MATERIAL PROVIDED —
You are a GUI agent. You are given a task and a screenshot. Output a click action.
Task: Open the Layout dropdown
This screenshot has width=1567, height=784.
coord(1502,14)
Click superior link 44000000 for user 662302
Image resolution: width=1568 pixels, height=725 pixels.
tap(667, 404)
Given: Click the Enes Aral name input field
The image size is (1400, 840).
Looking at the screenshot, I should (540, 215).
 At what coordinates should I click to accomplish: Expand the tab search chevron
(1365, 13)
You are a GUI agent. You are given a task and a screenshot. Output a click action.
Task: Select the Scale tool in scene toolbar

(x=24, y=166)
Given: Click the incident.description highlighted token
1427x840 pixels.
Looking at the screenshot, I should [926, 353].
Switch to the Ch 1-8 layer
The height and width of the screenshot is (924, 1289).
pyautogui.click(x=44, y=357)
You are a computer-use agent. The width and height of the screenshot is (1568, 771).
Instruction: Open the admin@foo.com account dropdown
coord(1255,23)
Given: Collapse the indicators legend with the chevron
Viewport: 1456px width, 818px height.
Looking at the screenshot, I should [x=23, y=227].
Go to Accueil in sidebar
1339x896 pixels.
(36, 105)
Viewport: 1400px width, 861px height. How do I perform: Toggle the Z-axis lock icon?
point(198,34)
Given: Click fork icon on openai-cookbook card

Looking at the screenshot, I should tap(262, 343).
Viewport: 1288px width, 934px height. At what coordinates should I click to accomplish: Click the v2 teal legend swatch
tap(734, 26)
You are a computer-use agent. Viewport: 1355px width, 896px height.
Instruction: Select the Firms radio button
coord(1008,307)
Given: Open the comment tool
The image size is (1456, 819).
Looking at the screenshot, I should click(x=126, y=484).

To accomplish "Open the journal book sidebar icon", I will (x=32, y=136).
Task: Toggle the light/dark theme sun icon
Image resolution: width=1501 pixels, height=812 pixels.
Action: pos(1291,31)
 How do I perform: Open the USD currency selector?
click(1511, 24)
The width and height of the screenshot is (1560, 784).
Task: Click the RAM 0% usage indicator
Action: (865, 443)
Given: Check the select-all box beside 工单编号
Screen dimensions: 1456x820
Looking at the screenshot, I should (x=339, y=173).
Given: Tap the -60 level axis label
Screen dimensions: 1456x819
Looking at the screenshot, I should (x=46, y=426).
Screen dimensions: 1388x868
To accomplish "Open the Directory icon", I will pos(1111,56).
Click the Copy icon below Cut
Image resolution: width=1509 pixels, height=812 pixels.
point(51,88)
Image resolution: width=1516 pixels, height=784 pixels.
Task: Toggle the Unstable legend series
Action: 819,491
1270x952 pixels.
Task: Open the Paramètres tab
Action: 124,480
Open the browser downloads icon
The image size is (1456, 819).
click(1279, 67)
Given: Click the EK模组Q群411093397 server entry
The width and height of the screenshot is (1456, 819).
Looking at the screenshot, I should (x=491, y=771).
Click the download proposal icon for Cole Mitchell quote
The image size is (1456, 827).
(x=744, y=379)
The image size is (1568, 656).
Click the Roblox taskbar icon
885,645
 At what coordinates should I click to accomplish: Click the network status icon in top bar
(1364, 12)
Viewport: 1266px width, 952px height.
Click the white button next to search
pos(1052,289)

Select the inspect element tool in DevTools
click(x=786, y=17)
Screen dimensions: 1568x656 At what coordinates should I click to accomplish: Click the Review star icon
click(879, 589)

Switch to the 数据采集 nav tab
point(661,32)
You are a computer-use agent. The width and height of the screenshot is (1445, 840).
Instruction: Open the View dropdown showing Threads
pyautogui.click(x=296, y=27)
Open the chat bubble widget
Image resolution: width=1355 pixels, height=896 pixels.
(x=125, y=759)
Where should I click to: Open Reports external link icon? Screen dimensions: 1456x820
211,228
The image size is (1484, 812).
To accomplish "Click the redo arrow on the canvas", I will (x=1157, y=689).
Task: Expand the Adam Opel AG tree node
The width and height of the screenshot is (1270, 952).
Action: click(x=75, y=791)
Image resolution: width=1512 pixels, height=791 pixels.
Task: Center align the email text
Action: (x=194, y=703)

PROBLEM DESCRIPTION — Return exactly, please, the lines of the material from the first one down to and including the line where "Switch to the Ch 1-8 layer" appears.

COMPLETED TASK —
You are a GUI agent. You are given a task and a screenshot. Output a click action.
Task: Open the Layout dropdown
This screenshot has width=1567, height=784.
coord(1502,14)
Click superior link 44000000 for user 662302
Image resolution: width=1568 pixels, height=725 pixels.
tap(667, 404)
Given: Click the Enes Aral name input field
The image size is (1400, 840).
Looking at the screenshot, I should (540, 215).
 At what coordinates should I click to accomplish: Expand the tab search chevron
(1365, 13)
You are a GUI agent. You are given a task and a screenshot. Output a click action.
Task: Select the Scale tool in scene toolbar

(x=24, y=166)
Given: Click the incident.description highlighted token
1427x840 pixels.
Looking at the screenshot, I should [926, 353].
Switch to the Ch 1-8 layer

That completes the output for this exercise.